It’s likely combination of several factors.

  1. Some of it it’s because Russia has instituted capital controls (see Reuters). That means that Russians are limited or in some cases even prevented from exchanging rubles for other currencies. Exchange rates are ultimately determined by supply and demand. If people are not allowed to supply rubbles to the market, ruble supply shifts to the left and that, ceteris paribus, causes exchange rate to appreciate.

  2. Russian central bank increased interest rates to 20% (see the economist) that strengthens the ruble.

  3. Exchange rate often overshoots (see Dornbusch 1976). The initial depreciation in ruble likely did not just reflect fundamentals.
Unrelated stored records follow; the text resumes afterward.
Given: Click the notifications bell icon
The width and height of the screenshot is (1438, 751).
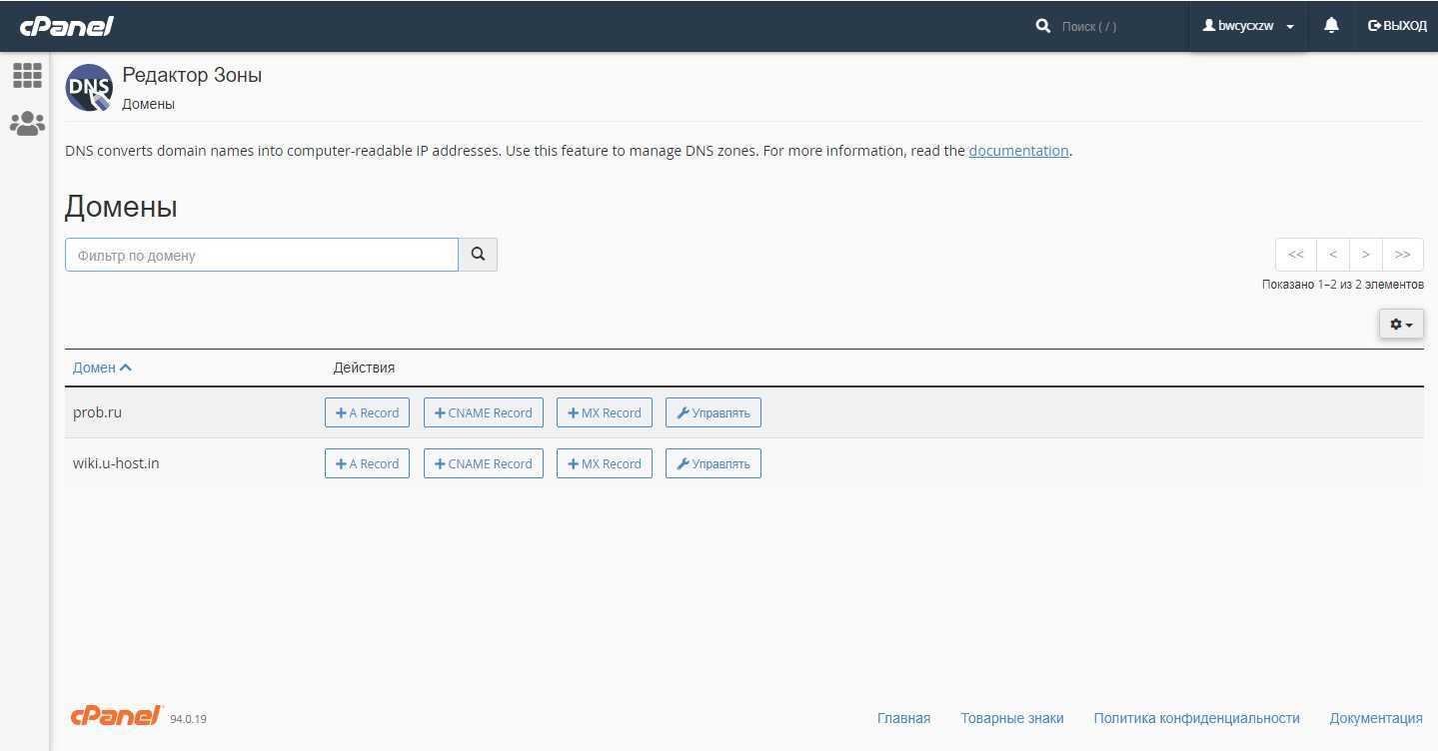Looking at the screenshot, I should click(x=1331, y=26).
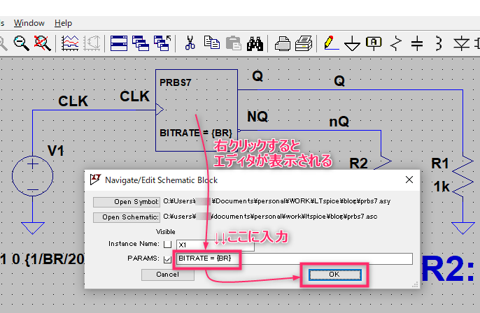480x313 pixels.
Task: Click the Cut scissors icon
Action: coord(189,43)
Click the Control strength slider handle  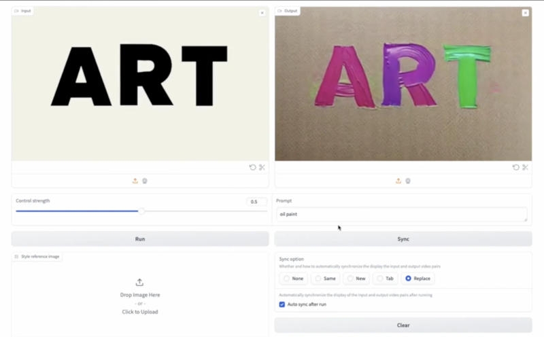coord(141,211)
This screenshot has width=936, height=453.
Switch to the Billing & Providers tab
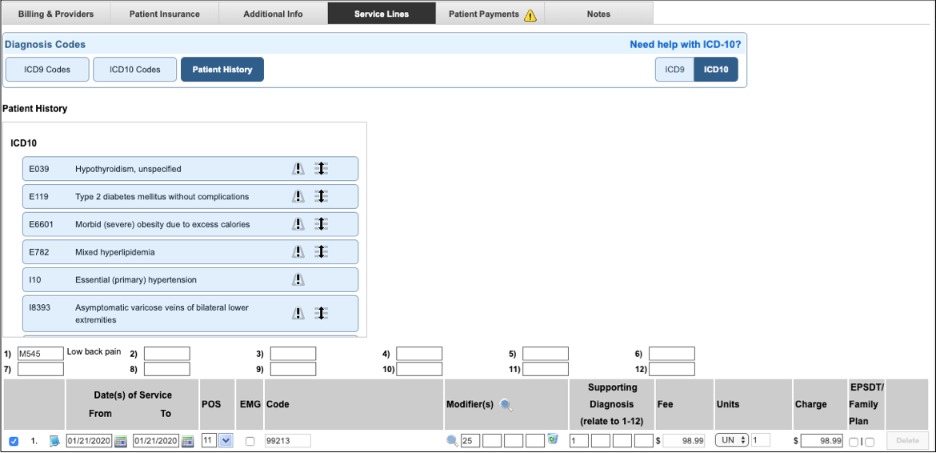56,14
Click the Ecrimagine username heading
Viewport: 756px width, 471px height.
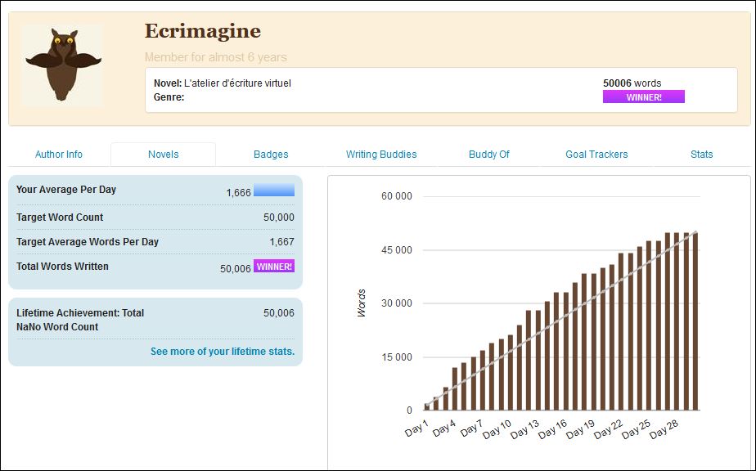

  4. Some of it is also because Russia recently started using Gazprombank to partially evade sanctions on Russian central bank (see my answer here about that). Russia essentially requires other countries to pay for energy exports there and Gazprombank then converts the foreign currency to rubles, since it is not sanctioned.

  5. It’s partially also because while the sanctions for sure hurt Russia they do not hurt much Russian energy exports. EU imports 26.9% of oil, 41.1% of gas and 46.7% of coal from Russia (see Eurostat). These important energy imports are not yet sanctioned and realistically there is no way how EU could manage to get some substitutes for that in near term. As long as Russia can continue its energy exports and as long as exports will be greater than imports (with which the sanctions help actually) Russia will be accumulating current account surplus which will help prop up the ruble.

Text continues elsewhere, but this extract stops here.